In other words, research supporting special diets for autism are not “mixed” or “undecided” — they’re based on falsified data by discredited doctor. Removing foods that cause anyone pain may improve behavior.
Dangers of putting your child on a special diet
A common go-to diet for autistic children is the ketogenic diet, which was developed to treat epilepsy before introducing anticonvulsant medications. Autism is not a seizure disorder, but people can be both autistic and epileptic. People can be non-autistic and epileptic, too.
Keto is a seriously restrictive diet for people who do not need to go on it. Risks include dehydration, lost electrolytes, kidney stones, low blood pressure, nutrient deficiencies, and increased risk of heart disease.

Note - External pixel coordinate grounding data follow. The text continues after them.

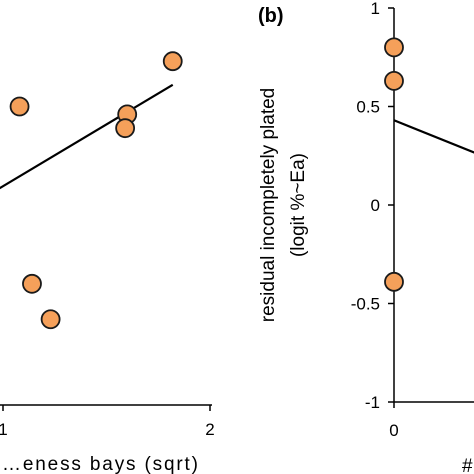 The height and width of the screenshot is (474, 474). What do you see at coordinates (4, 430) in the screenshot?
I see `panel-a-x-tick-label: 1` at bounding box center [4, 430].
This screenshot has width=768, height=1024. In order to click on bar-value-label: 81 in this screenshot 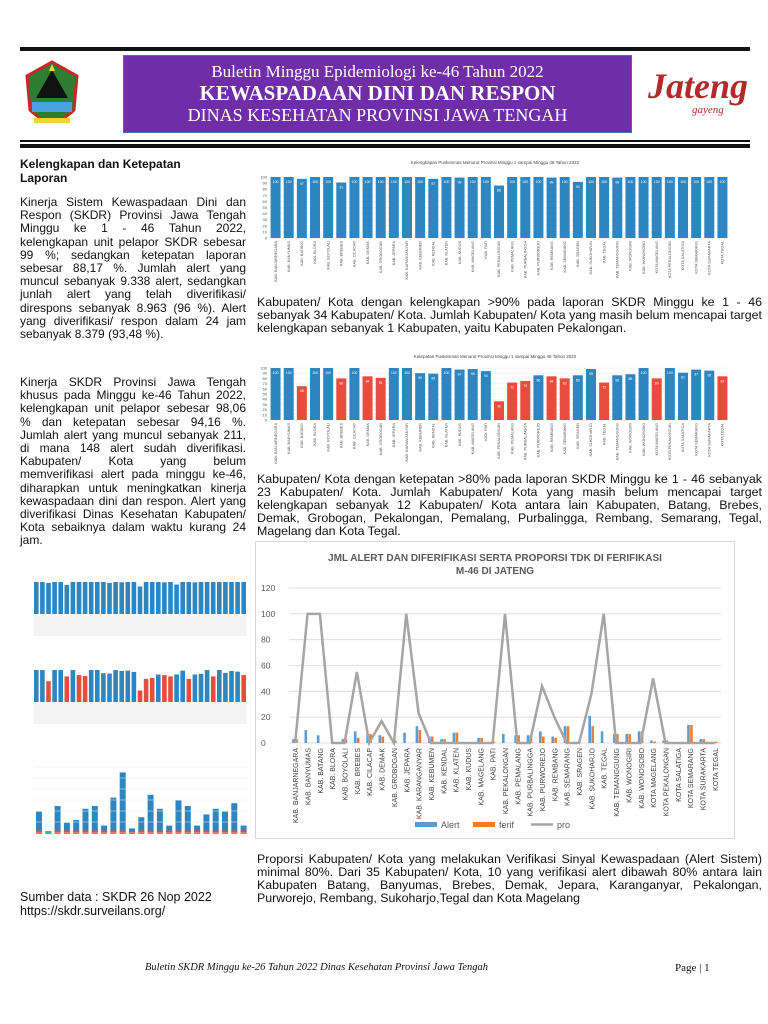, I will do `click(381, 383)`.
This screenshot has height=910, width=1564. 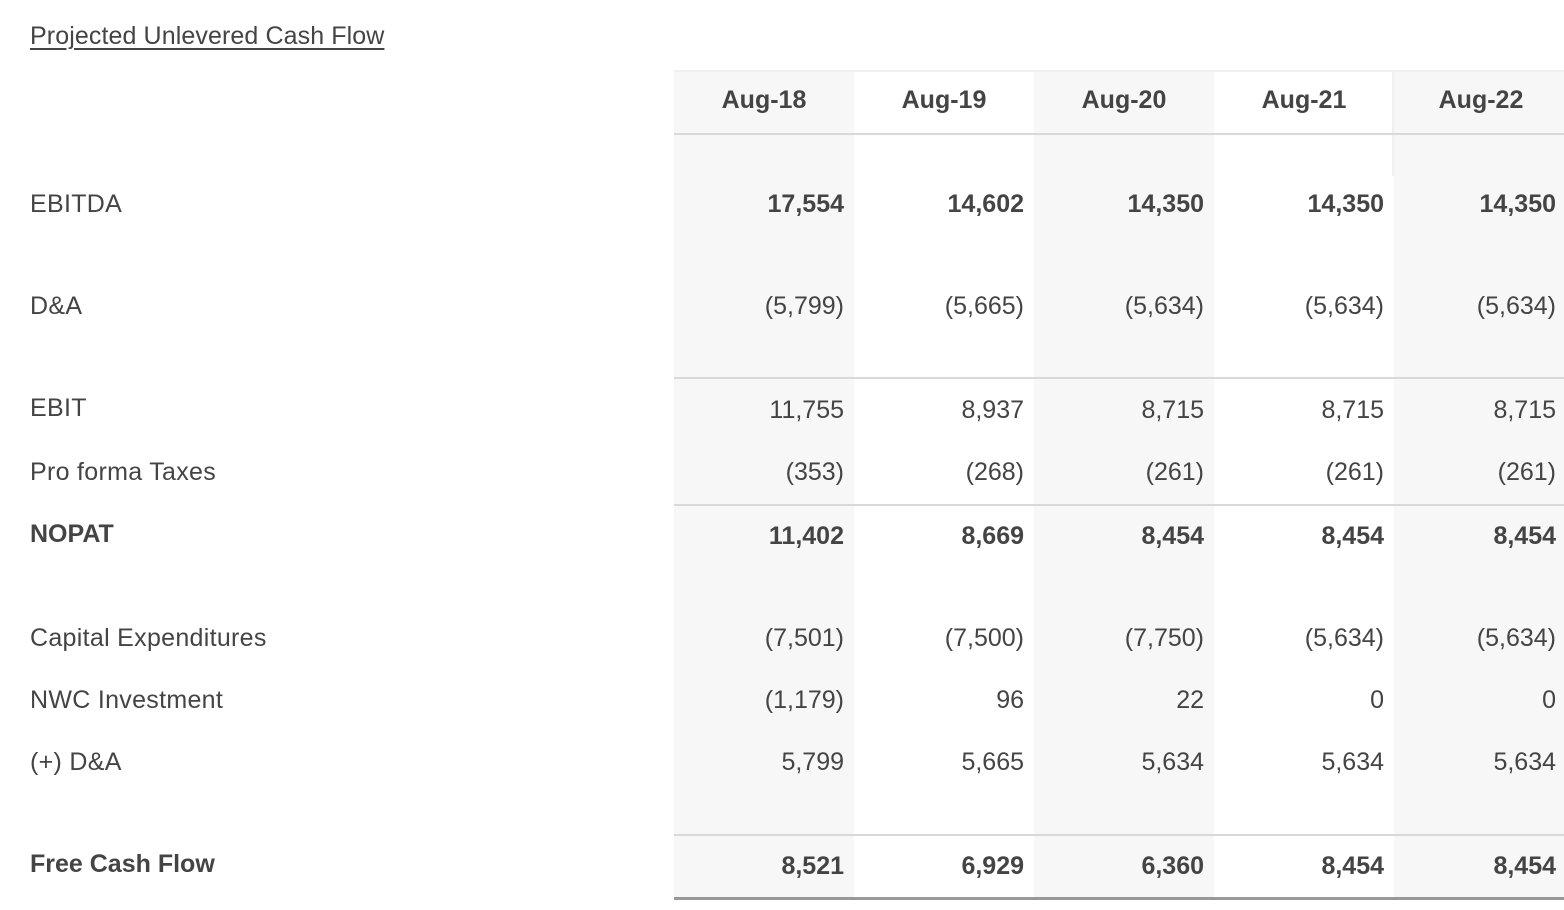 What do you see at coordinates (1124, 100) in the screenshot?
I see `column-header-aug-20: Aug-20` at bounding box center [1124, 100].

Autistic people are more susceptible to developing eating disorders, especially avoidant/restrictive food intake disorder (ARFID). Alexithymia may prevent autistic people from identifying hunger cues, which prevents autistic individuals from eating when they need to. Unnecessary special diets lead to bad eating habits where guilt and shame shape how they eat.
Autistics die of malnutrition because they won’t eat. Limiting what foods they’re allowed to eat will not work in your favor. They will not eat carrots instead of cheese puffs if they’re hungry enough — they just won’t eat. The sensory aspect of carrots and cheese puffs are not the same. You’d have better luck with veggie puff chips than carrots.
What is the best diet for autism?
The absolute best diet for autistic children is whatever they will eat. It’s letting them play with their food, so they explore all the sensory aspects.
Keeping snack foods, and their safefoods and samefoods, will allow them better food freedom than a restrictive diet.
- Safefoods bring comfort, joy, happiness or nostalgia when the autistic person eats them.
- Samefoods are foods that an autistic person could eat every single day.
If you keep enough of your child’s safefoods in stock, you can avoid the problem of samefoods thanks to the variety.
With these recommendations in mind, you’ll be able to create the best diet for your autistic child that will lead to their wellness, growth, and optimal nutrition.